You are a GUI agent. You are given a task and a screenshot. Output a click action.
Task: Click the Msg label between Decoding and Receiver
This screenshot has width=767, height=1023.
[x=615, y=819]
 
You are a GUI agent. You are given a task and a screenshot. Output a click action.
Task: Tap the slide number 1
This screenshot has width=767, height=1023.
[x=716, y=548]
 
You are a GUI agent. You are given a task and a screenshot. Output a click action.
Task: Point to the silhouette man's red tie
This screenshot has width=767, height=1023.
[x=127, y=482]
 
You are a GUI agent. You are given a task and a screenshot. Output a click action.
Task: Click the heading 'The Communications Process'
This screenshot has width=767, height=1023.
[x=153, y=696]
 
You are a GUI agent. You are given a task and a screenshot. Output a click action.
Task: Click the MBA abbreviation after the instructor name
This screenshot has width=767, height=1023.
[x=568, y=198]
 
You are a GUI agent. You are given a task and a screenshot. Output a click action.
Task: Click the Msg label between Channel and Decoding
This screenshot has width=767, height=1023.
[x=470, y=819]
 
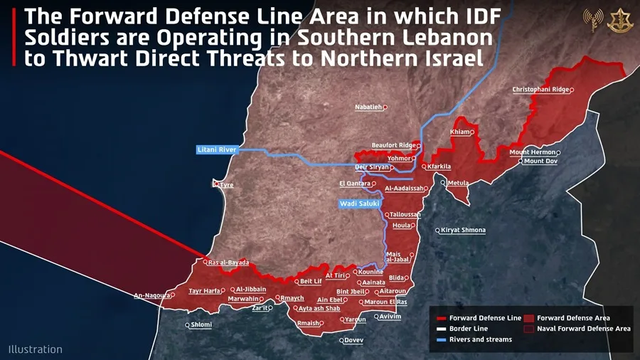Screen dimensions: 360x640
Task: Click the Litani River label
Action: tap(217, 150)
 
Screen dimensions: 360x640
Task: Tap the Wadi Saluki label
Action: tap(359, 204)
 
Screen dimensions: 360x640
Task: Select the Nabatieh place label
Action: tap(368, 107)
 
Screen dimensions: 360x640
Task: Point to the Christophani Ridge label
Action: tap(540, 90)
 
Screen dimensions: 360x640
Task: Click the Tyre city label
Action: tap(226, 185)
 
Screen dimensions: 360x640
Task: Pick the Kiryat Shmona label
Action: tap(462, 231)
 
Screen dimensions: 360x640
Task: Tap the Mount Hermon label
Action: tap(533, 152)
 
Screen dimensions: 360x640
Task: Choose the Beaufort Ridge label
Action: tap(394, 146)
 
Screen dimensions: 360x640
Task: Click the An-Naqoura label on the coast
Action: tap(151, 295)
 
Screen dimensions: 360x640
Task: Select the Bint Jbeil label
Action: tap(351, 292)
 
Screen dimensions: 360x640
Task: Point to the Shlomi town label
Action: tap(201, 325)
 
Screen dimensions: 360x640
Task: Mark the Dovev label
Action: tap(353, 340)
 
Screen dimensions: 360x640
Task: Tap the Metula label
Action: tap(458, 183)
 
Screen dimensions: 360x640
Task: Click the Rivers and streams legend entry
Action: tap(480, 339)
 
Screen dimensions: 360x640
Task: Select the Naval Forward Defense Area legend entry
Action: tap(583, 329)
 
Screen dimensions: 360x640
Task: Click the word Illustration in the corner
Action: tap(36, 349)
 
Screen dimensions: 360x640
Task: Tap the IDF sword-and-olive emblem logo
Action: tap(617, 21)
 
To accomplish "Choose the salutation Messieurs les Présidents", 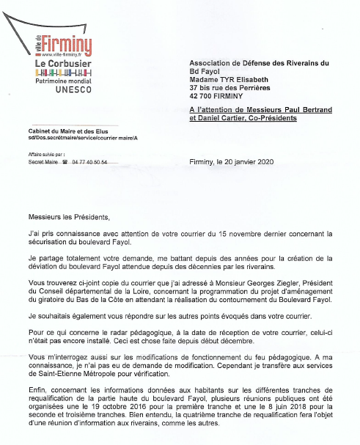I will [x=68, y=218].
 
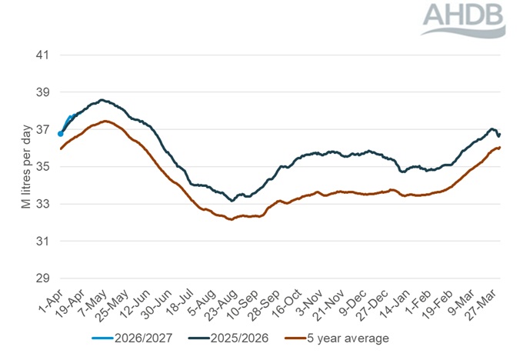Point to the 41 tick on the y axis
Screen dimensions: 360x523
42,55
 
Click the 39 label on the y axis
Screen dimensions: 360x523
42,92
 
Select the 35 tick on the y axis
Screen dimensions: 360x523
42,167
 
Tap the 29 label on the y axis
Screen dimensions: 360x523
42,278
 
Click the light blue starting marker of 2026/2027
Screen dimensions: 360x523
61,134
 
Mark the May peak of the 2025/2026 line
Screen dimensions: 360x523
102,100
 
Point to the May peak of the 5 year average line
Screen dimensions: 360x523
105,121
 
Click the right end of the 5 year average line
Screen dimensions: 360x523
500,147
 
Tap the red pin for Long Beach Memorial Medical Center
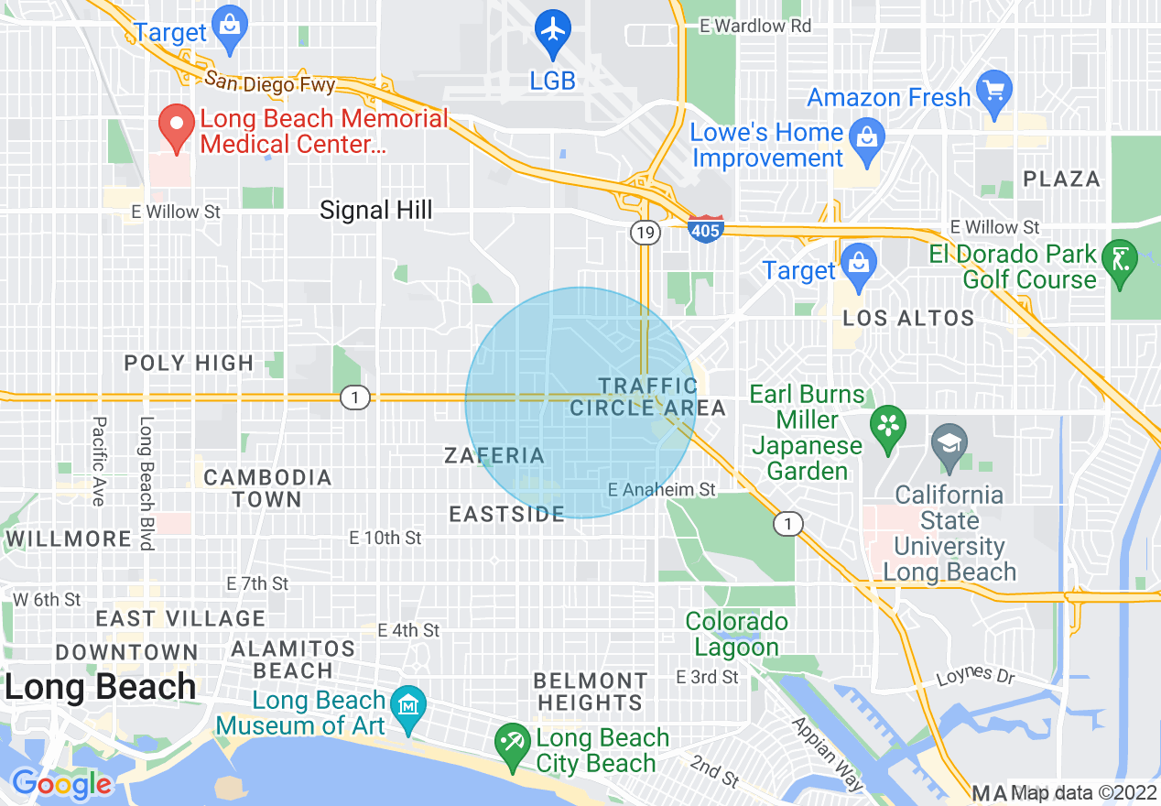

====

• **What is asked**:
Pull out every line in the items above that contains the word "average", and copy each of those lines in full.

• **Exercise answer**:
Point to the May peak of the 5 year average line
Click the right end of the 5 year average line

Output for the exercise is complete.